Data to use:
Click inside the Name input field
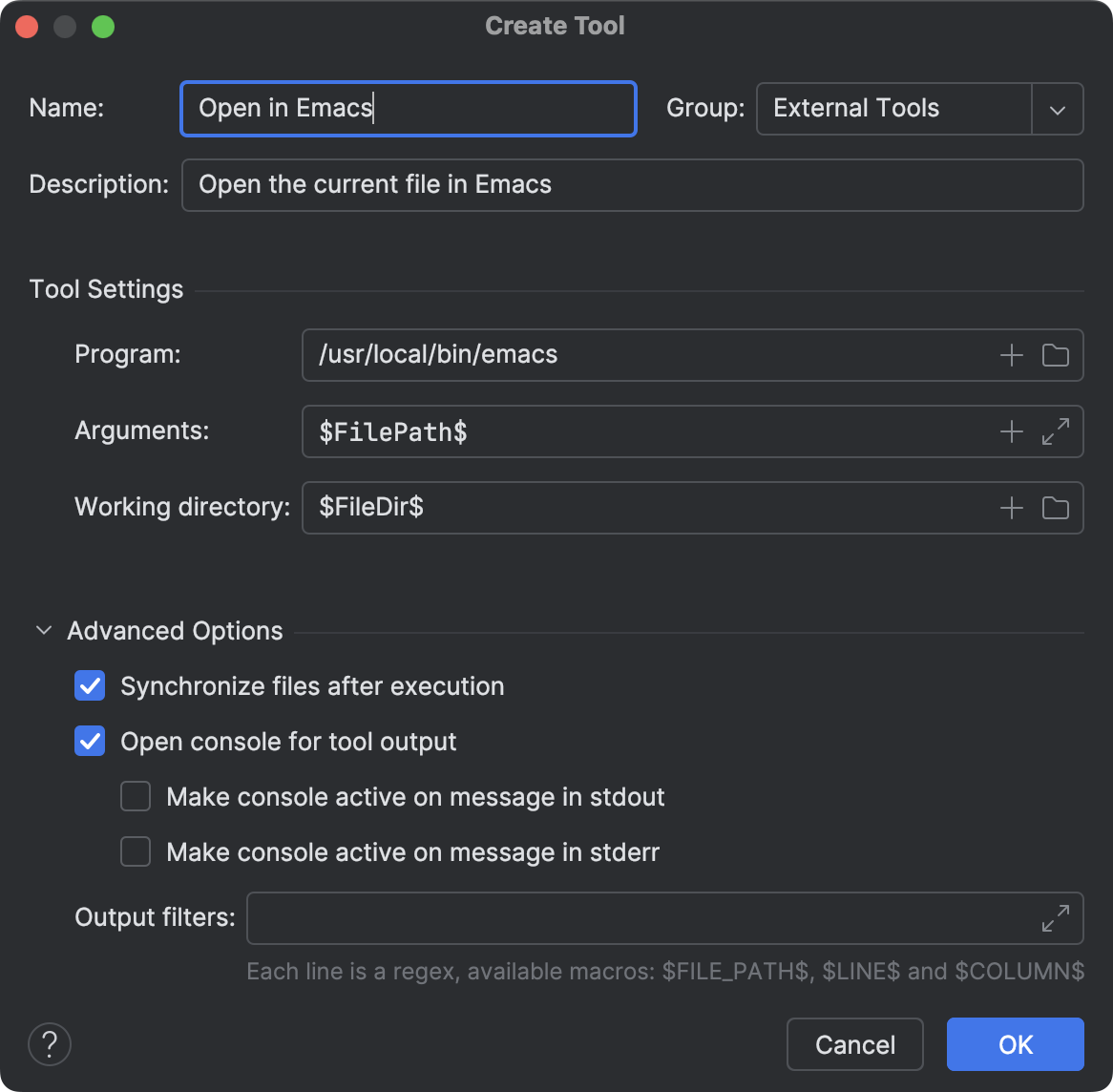 408,109
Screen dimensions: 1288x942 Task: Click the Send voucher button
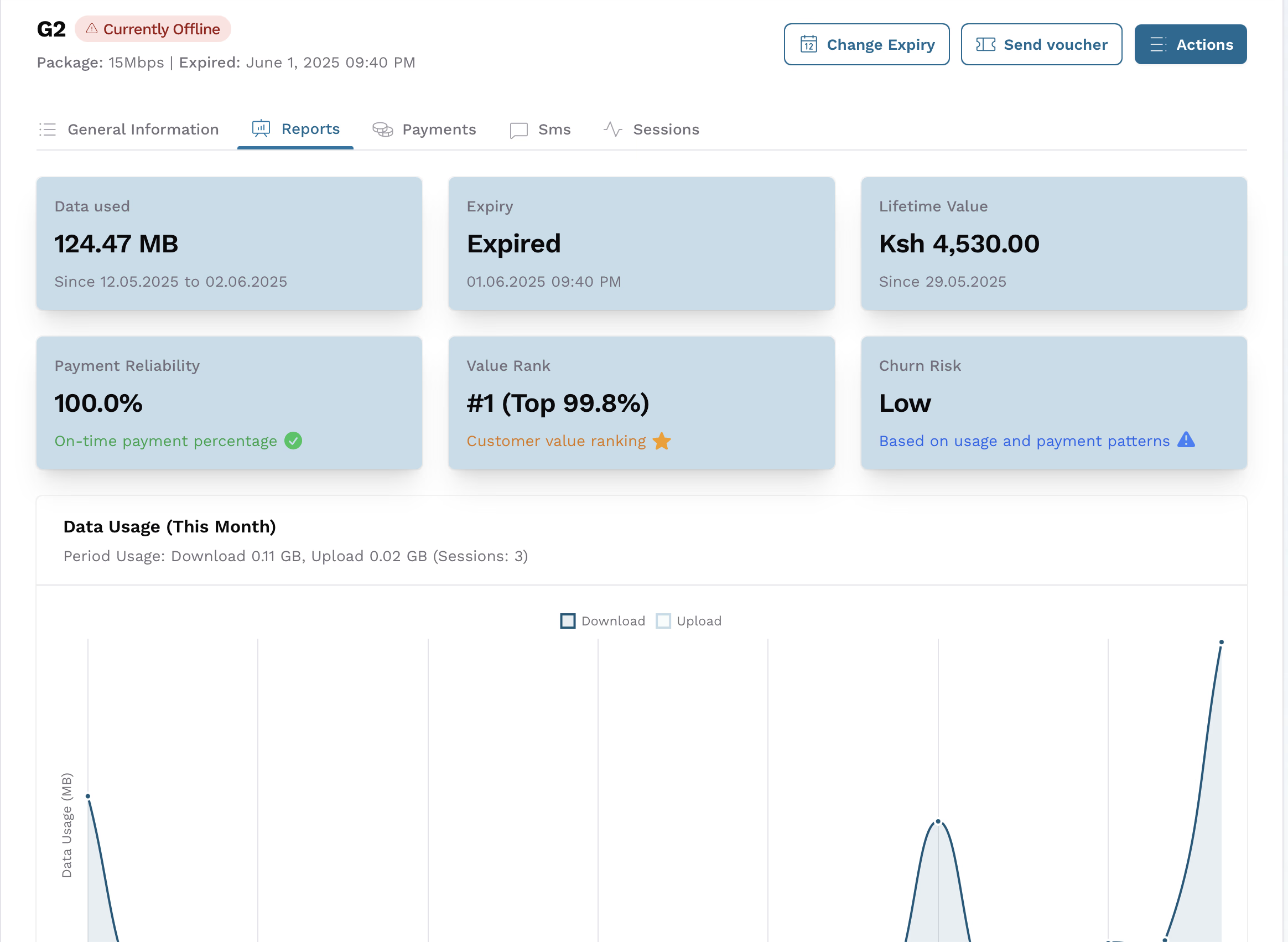[1041, 44]
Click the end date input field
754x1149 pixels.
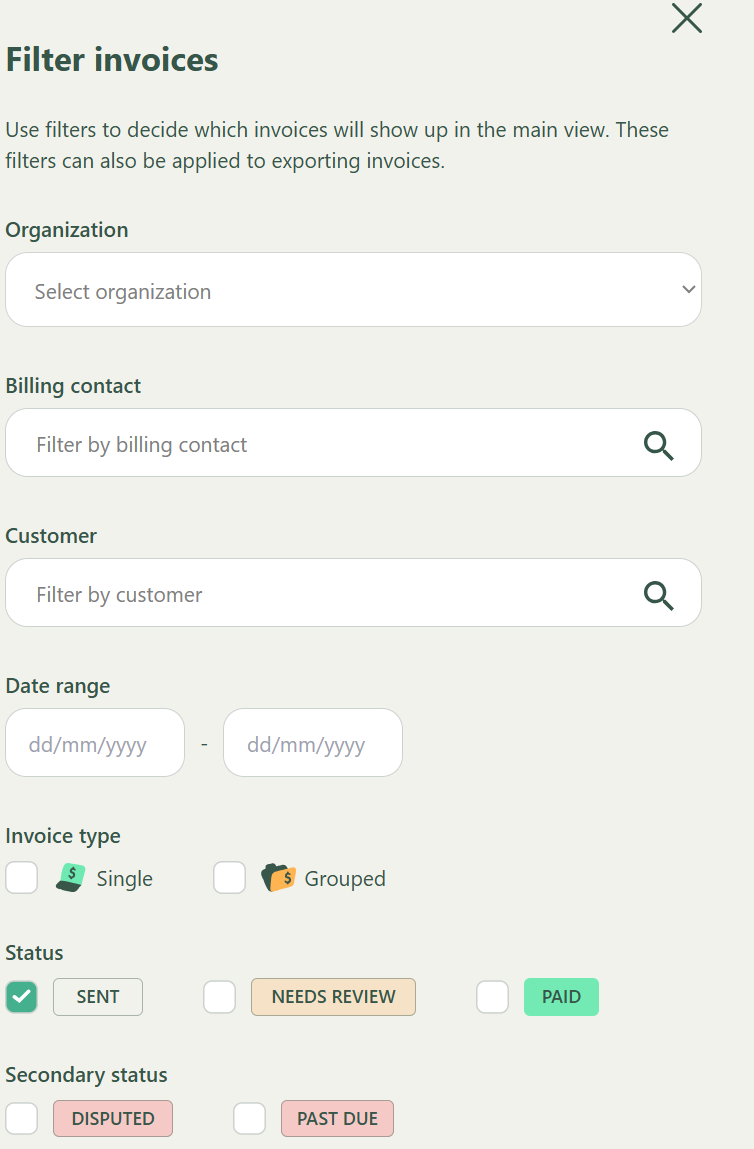(x=312, y=744)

Your instructions: Rewrite the records with "input field" swapped for "text box" everywhere it appears, leaving everything else unchanged. Omit the pictures from your answer.

Response to this exercise:
Click inside the Name text box
 408,109
Screen dimensions: 1288x942 Task: Click the Send voucher button
[1041, 44]
Click the end date text box
754x1149 pixels.
(x=312, y=744)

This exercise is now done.